Testing (and fixing) the Maintenance Utilities

With the wiki up and stable for a couple of weeks now, it was time to try to push some limits. To do this, I downloaded a dump of the English Wikipedia. The command-line tool ImportDump.php works for a while (albeit slower than I would have liked). Here's what prints to the console:
C:\Inetpub\wwwroot\wiki193\mediawiki\maintenance>"C:\Program Files\Zend\Core\bin
\php.exe" ImportDump.php s:\enwiki-20070402-pages-articles.xml
100 (3.27 pages/sec 3.27 revs/sec)
200 (1.90 pages/sec 1.90 revs/sec)
300 (1.40 pages/sec 1.40 revs/sec)
400 (1.13 pages/sec 1.13 revs/sec)
500 (1.04 pages/sec 1.04 revs/sec)
600 (1.01 pages/sec 1.01 revs/sec)
700 (0.79 pages/sec 0.79 revs/sec)
800 (0.74 pages/sec 0.74 revs/sec)
900 (0.68 pages/sec 0.68 revs/sec)
1000 (0.66 pages/sec 0.66 revs/sec)
1100 (0.63 pages/sec 0.63 revs/sec)
1200 (0.62 pages/sec 0.62 revs/sec)
1300 (0.59 pages/sec 0.59 revs/sec)
1400 (0.59 pages/sec 0.59 revs/sec)
A database query syntax error has occurred.
The last attempted database query was:
"COMMIT"
from within function "Database::deadlockLoop".
MySQL returned error "3902: e (jmolafbwikidev)"
This turns out to require some fixes in my DatabaseADODB.php. In particular, in the deadlockLoop() method. It also looks like my indexes on the page table need a little tweeking. After that, rebuildrecentchanges.php doesn't want to work at all
C:\Inetpub\wwwroot\wiki193\mediawiki\maintenance>"C:\Program Files\Zend\Core\bin
\php.exe" rebuildrecentchanges.php
PHP Notice:  Undefined variable: wgDBadminuser in C:\Inetpub\wwwroot\wiki193\med
iawiki\maintenance\rebuildrecentchanges.php on line 15
PHP Notice:  Undefined variable: wgDBadminpassword in C:\Inetpub\wwwroot\wiki193
\mediawiki\maintenance\rebuildrecentchanges.php on line 16
Loading from page and revision tables...
A database query syntax error has occurred.
The last attempted database query was:
"INSERT  INTO [recentchanges] (rc_timestamp,rc_cur_time,rc_user,rc_user_text,rc_
namespace,rc_title,rc_comment,rc_minor,rc_bot,rc_new,rc_cur_id,rc_this_oldid,rc_
last_oldid,rc_type) SELECT TOP 5000  rev_timestamp,rev_timestamp,rev_user,rev_us
er_text,page_namespace,page_title,rev_comment,rev_minor_edit,0,page_is_new,page_
id,rev_id,0, IF(page_is_new != 0, 1, 0)  FROM [page],[revision]   WHERE (rev_tim
estamp > '20070531214411') AND (rev_page=page_id)  ORDER BY rev_timestamp DES
C"
from within function "rebuildRecentChangesTablePass1".

**Listing**
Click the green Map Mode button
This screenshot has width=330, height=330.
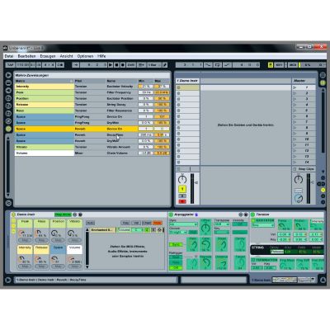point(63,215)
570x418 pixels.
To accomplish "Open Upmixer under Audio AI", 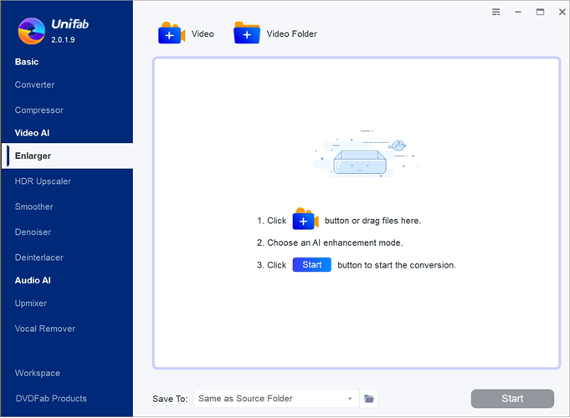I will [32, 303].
--
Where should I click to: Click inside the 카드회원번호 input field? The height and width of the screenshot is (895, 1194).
* * *
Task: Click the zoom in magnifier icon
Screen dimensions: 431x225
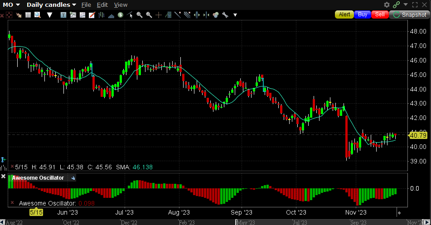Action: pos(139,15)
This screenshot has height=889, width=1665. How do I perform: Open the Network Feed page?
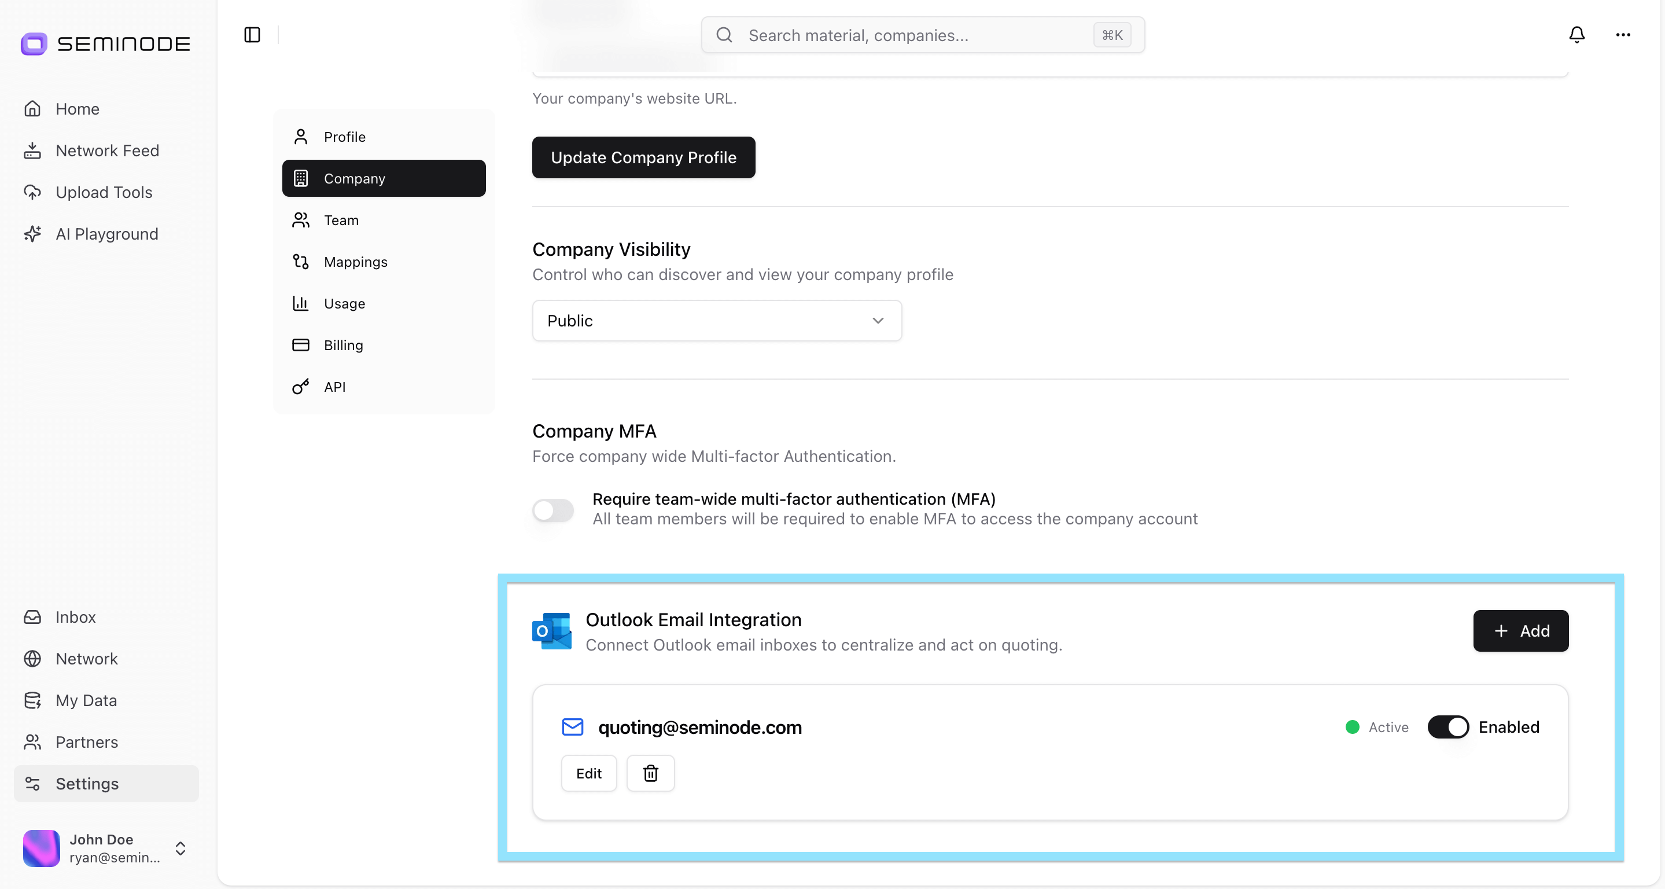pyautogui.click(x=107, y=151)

**Exercise requirements**
1. In the maintenance utilities post, which file needed fixes in its deadlockLoop() method?
2. Please carry the maintenance utilities post forward from its last line.
The rows have nothing to do with the maintenance utilities post.

**Responses to the exercise**
1. DatabaseADODB.php

2.
MySQL returned error "170: n (jmolafbwikidev)"
The fix for this is to promote the method conditional from the Database class to the DatabaseADODB class, where it is implemented as:
 function conditional( $cond, $trueVal, $falseVal ) {
  return " CASE WHEN $cond THEN $trueVal ELSE $falseVal END ";
 }
Running again reveals another problem:
C:\Inetpub\wwwroot\wiki193\mediawiki\maintenance>"C:\Program Files\Zend\Core\bin
\php.exe" rebuildrecentchanges.php
PHP Notice:  Undefined variable: wgDBadminuser in C:\Inetpub\wwwroot\wiki193\med
iawiki\maintenance\rebuildrecentchanges.php on line 15
PHP Notice:  Undefined variable: wgDBadminpassword in C:\Inetpub\wwwroot\wiki193
\mediawiki\maintenance\rebuildrecentchanges.php on line 16
Loading from page and revision tables...
Updating links...
A database query syntax error has occurred.
The last attempted database query was:
"SELECT rev_id FROM [revision] WHERE rev_page=87 AND rev_timestamp<'200706052
02808' ORDER BY rev_timestamp DESC LIMIT 1"
from within function "".
MySQL returned error "170: n (jmolafbwikidev)"
 
It looks like we need to add some alternative SQL to rebuildRecentChangesTablePass2() in rebuildrecentchanges.inc as follows:
if ( $wgDBtype == 'adodb' ) {
 $sql2 = "SELECT TOP 1 rev_id FROM $revision " .
  "WHERE rev_page={$lastCurId} ".
  "AND rev_timestamp < '{$emit}' ORDER BY rev_timestamp DESC";
} else {
 $sql2 = "SELECT rev_id FROM $revision " .
  "WHERE rev_page={$lastCurId} ".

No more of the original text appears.